Syifa kebingungan, jantungnya berdetak lebih kencang. Dia melirik jam dinding dengan cemas. Detik-detik jam terasa memburunya.
“Bagaimana nih?” gumamnya serasa ingin menangis.
“Selamat pagi, Anak-anak!” sapa guru killer yang memasuki ruang kelas dengan suara sepatunya yang berkelotak.
Syifa mendongak dan membuka mulutnya lebar. “Mati aku!” desahnya pasrah.
“Kumpulkan buku tugas kalian. Evan, tolong kamu kumpulkan semua buku tugas dan letakkan di sini,” perintah guru itu kepada salah seorang murid.
Evan berdiri, mulai berjalan mengitari kelas sambil mengambil semua buku tugas yang diserahkan kepadanya.
Syifa duduk dengan gemetar. Dia menunggu-nunggu dirinya terkena masalah. Apa yang harus dia lakukan untuk menyelamatkan diri?
“Sssstt! Sssttt!” panggil sebuah suara lirih di belakangnya.
Syifa menoleh, melihat Amaya menunjuk tasnya dengan satu jari.
Syifa mengerutkan dahi tak mengerti.

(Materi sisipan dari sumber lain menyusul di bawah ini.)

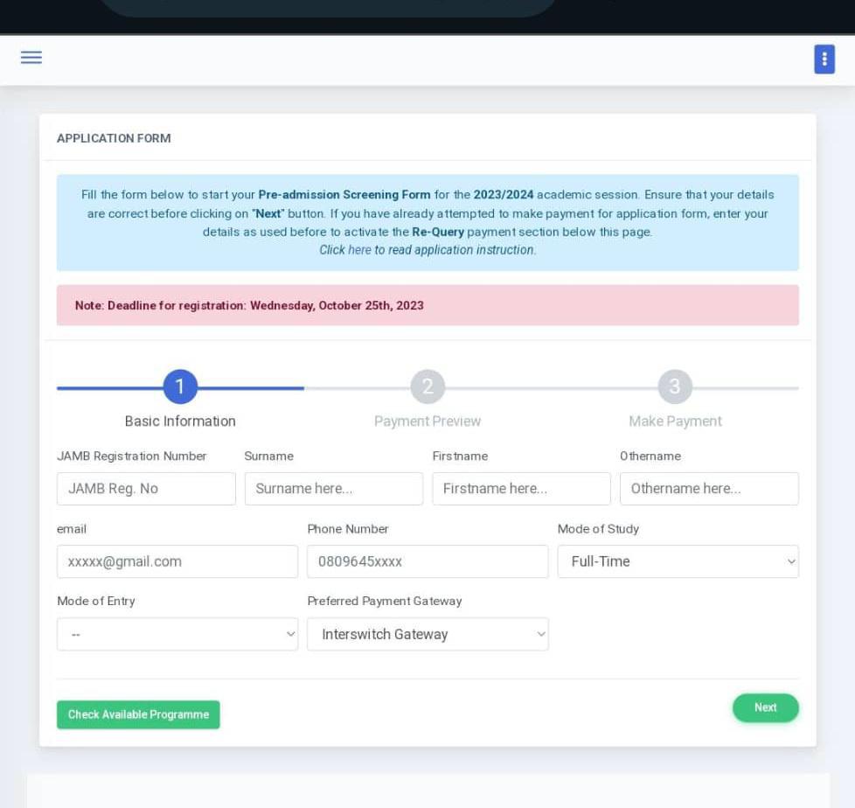This screenshot has width=855, height=808.
Task: Open the Mode of Entry dropdown
Action: 177,634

Akhirnya dia hanya menggeleng lemas dan kembali fokus berdoa untuk memohon keselamatan.
“Ssssttt!”
Amaya menimpuk kepala Syifa dengan segumpal kertas di kepalanya.
Gadis itu kembali menoleh dengan kesal. “Apa sih?” ucapnya tanpa bersuara.
Amaya kembali menunjuk ke tas Syifa dengan ngotot.
“Apa maumu?” ucap Syifa dengan gerak bibir.
“Di tasmu. Bukalah!” balas Amaya juga tanpa suara.
Syifa yang heran dengan sikap gadis aneh itu mengambil tasnya dan merogoh ke dalam. Dia mulai membuka-buka semua bukunya untuk mencati tahu apa yang diinginkan oleh Amaya. Saat itulah dia melihatnya.
Tiga buah buku yang bukan miliknya. Syifa tersentak kaget. Dia menarik salah satu buku dan melihat namanya. Renita Cahya Kusuma.
Buku itu adalah buku tugas milik Rere. Tapi, bagaimana bisa ada di dalam tasnya? Bukankah tadi pagi dia telah meninggalkan buku itu di rumah?
“Bukumu mana, Syifa?” tanya Evan dengan nada tak senang.
Cowok itu tahu-tahu saja sudah berdiri di samping mejanya dengan setumpuk buku tugas lainnya.
“Hah?”
“Buku tugas. Cepetan!” kata Evan dengan ketus.
Syifa pun segera mengeluarkan buku-buku tugasnya. Dia melihat sekilas buku tugas milik Tania dan Clara juga ada. Dan dia menumpuk empat buku tugas itu termasuk miliknya ke atas tumpukan yang dibawa oleh Evan.
Degup jantung gadis itu masih berdetak, tapi tak sekencang tadi. Dia mencoba mencerna apa yang baru saja terjadi. Buku tugas milik Rere, Clara dan Tania ada di dalam tasnya. Tapi itu mustahil. Dia ingat betul bahwa dia tidak membawanya. Apakah ingatannya salah? Apakah pikirannya yang kacau akibat kejadian kemarin telah mempermainkan dirinya?
Syifa masih belum mendapatkan jawaban. Tetapi tak dapat dipungkiri bahwa dia merasa amat sangat lega. Kini masalahnya telah lewat dan teratasi. Ketika Rere menoleh padanya dengan tatapan mengancam, dia mengangguk, menandakan bahwa tugasnya sudah selesai.
Dia tidak akan mendapat masalah lagi dengan mereka. Meski dia masih menerka-nerka, bagaimana bisa Amaya tahu jika buku-buku itu ada di dalam tasnya?